Structures of the B. subtilis glutamine synthetase dodecamer reveal large intersubunit catalytic conformational changes linked to a unique feedback inhibition mechanism.

Glutamine synthetase (GS), which catalyzes the production of glutamine (Q), plays essential roles in nitrogen metabolism. There are two main bacterial GS isoenzymes, GSI-α and GSI-β. GSI-α enzymes, which have not been structurally characterized, are uniquely feedback inhibited by Q. To gain insight into GSI-α function, we performed biochemical and cellular studies and obtained structures for all GSI-α catalytic and regulatory states. GSI-α forms a massive 600 kDa dodecameric machine. Unlike other characterized GS, the B. subtilis enzyme undergoes dramatic intersubunit conformational alterations during formation of the transition state.

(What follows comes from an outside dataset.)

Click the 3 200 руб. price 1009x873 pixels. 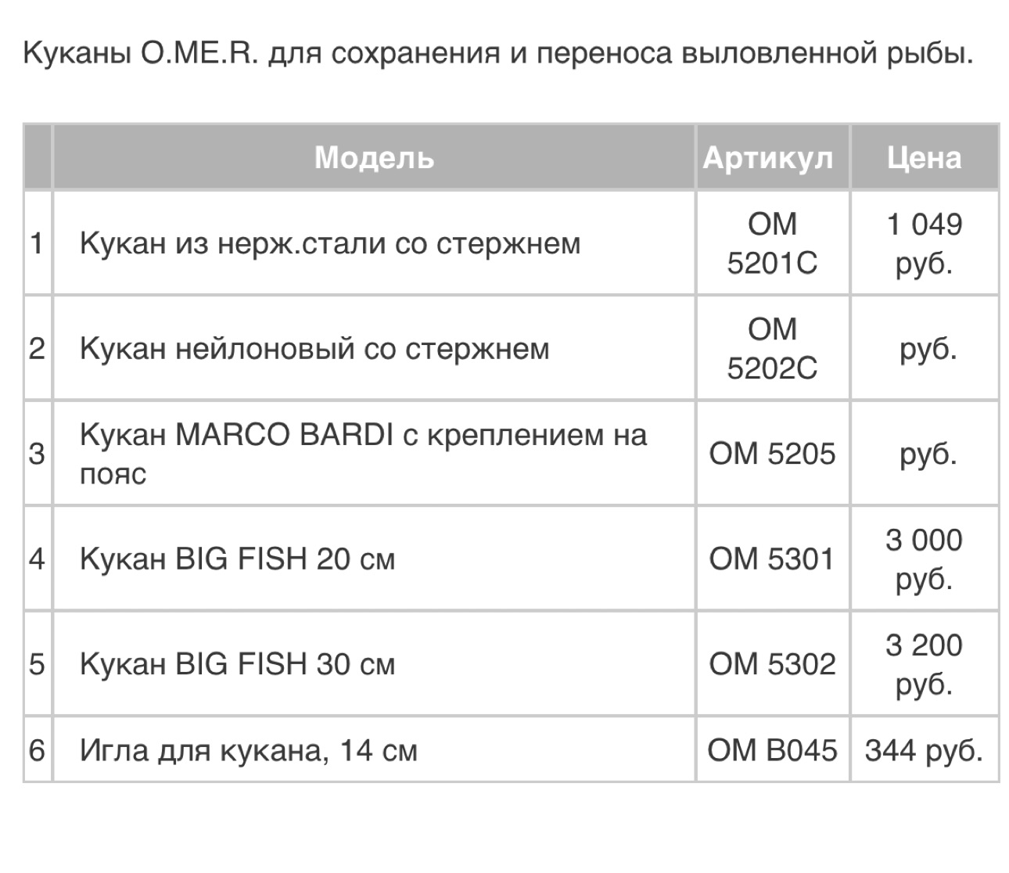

Remarkably, these changes are required for active site construction. Feedback inhibition arises from a hydrogen-bond network between Q, the catalytic glutamate and GSI-α specific residue, Arg62, from an adjacent subunit. Notably, Arg62 must be ejected for proper active site reorganization. Consistent with these findings, a R62A mutation abrogates Q-feedback inhibition but does not affect catalysis. Thus, these data reveal a heretofore unseen restructuring of an enzyme active site that is coupled with an isoenzyme-specific regulatory mechanism. This GSI-α-specific regulatory network could be exploited for inhibitor design against Gram-positive pathogens.